● **MATERIAL**
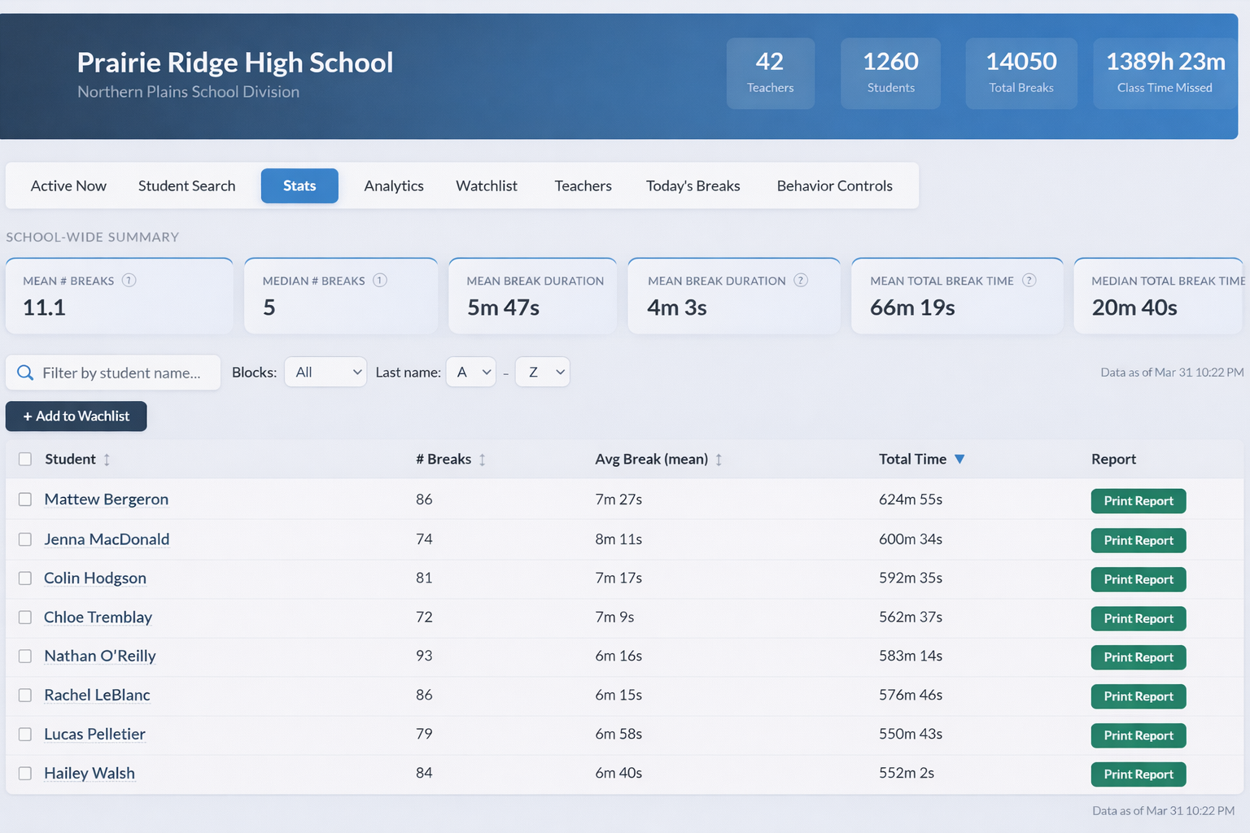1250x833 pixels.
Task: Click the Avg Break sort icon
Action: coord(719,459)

==

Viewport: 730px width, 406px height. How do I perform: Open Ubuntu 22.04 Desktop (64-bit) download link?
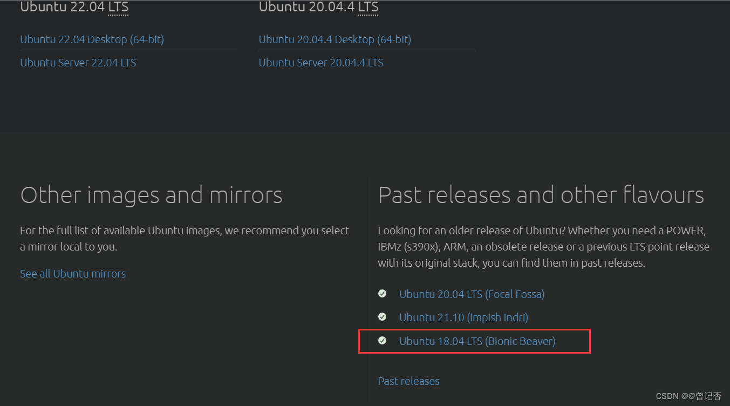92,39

* * *

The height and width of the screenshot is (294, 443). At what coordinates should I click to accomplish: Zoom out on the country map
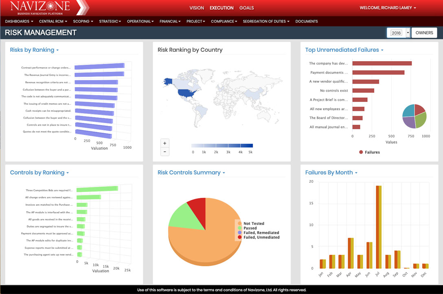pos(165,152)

● **WHAT THIS TASK INVOLVES**
Swap "sort icon" for "filter icon" in the records, starting at the line that has "1250x833 pixels." and stopping after the line that has "Action: coord(719,459)", and leave the rest of those lines unchanged. Give back only those lines, without the pictures.

● **SOLUTION TO THIS TASK**
1250x833 pixels.
Task: Click the Avg Break filter icon
Action: coord(719,459)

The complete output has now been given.